_WHAT THE EXERCISE ASKS_. Look over the lines below. Report each one that includes the string "agent".

_INPUT MATERIAL_.

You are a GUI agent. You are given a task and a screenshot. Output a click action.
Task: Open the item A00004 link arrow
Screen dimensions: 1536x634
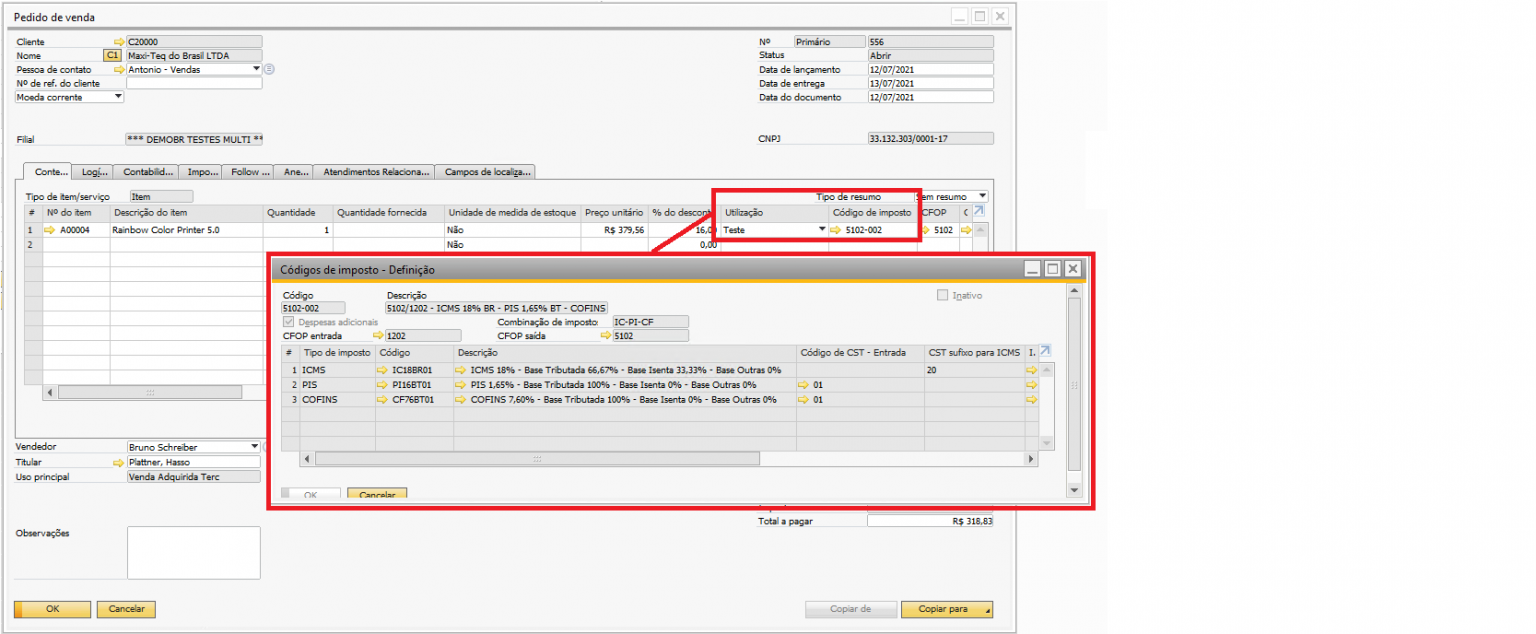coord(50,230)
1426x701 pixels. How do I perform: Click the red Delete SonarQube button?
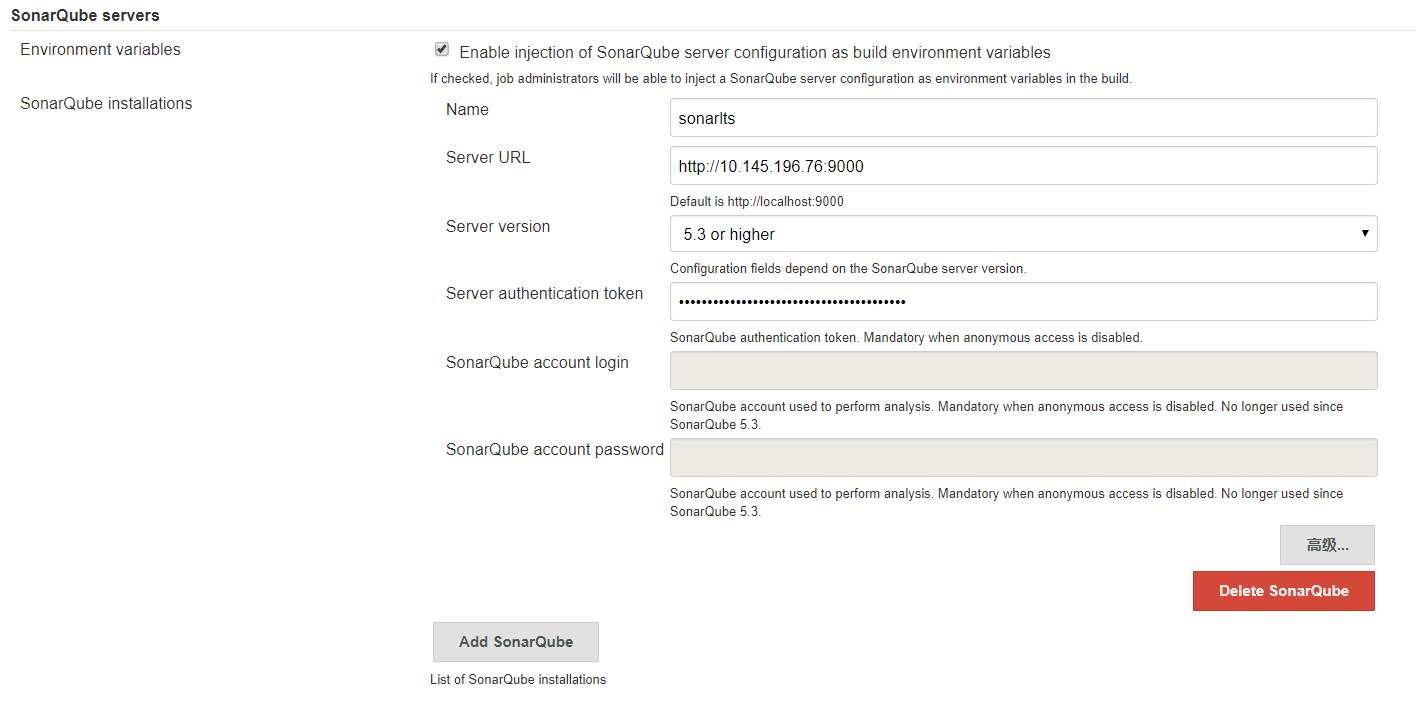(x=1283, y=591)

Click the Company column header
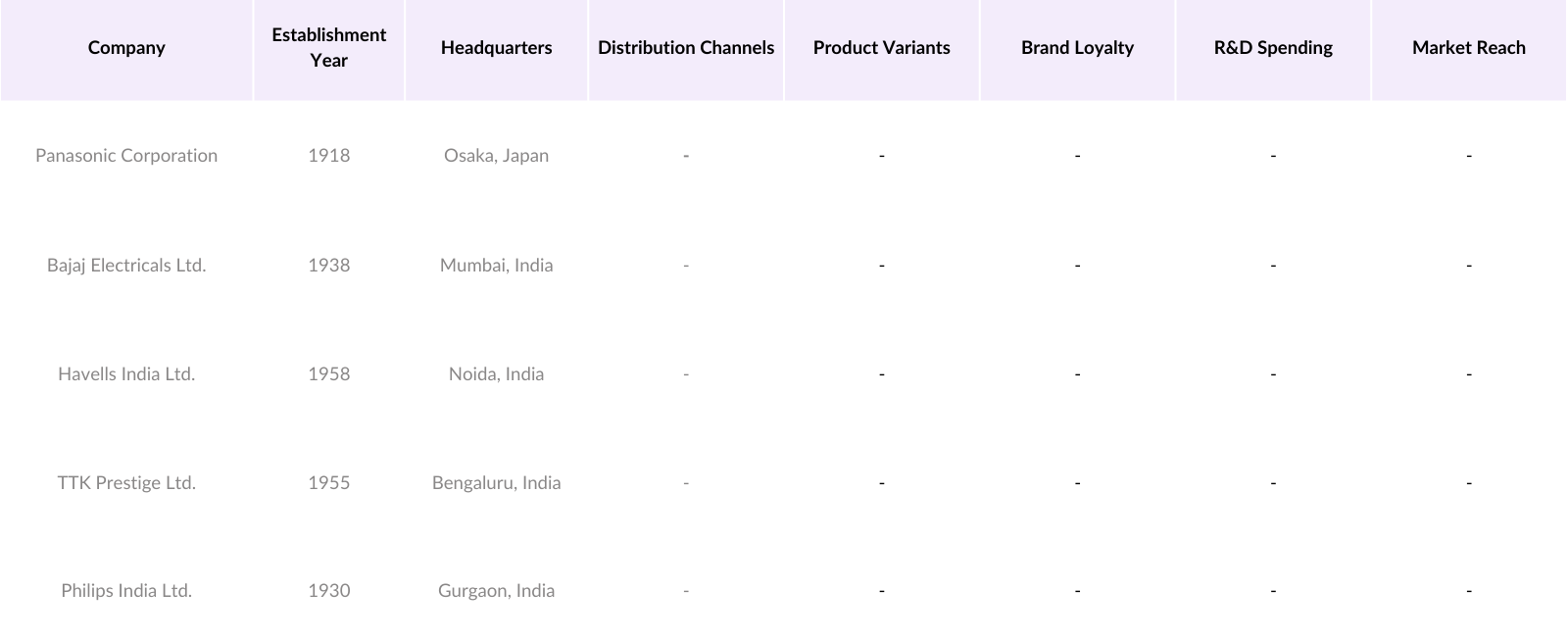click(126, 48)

...

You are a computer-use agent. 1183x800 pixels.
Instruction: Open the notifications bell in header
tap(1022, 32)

_PROBLEM SOLUTION_.
You are a GUI agent. You are given a task and a screenshot. Output a click action.
You are a computer-use agent. 1183x800 pixels.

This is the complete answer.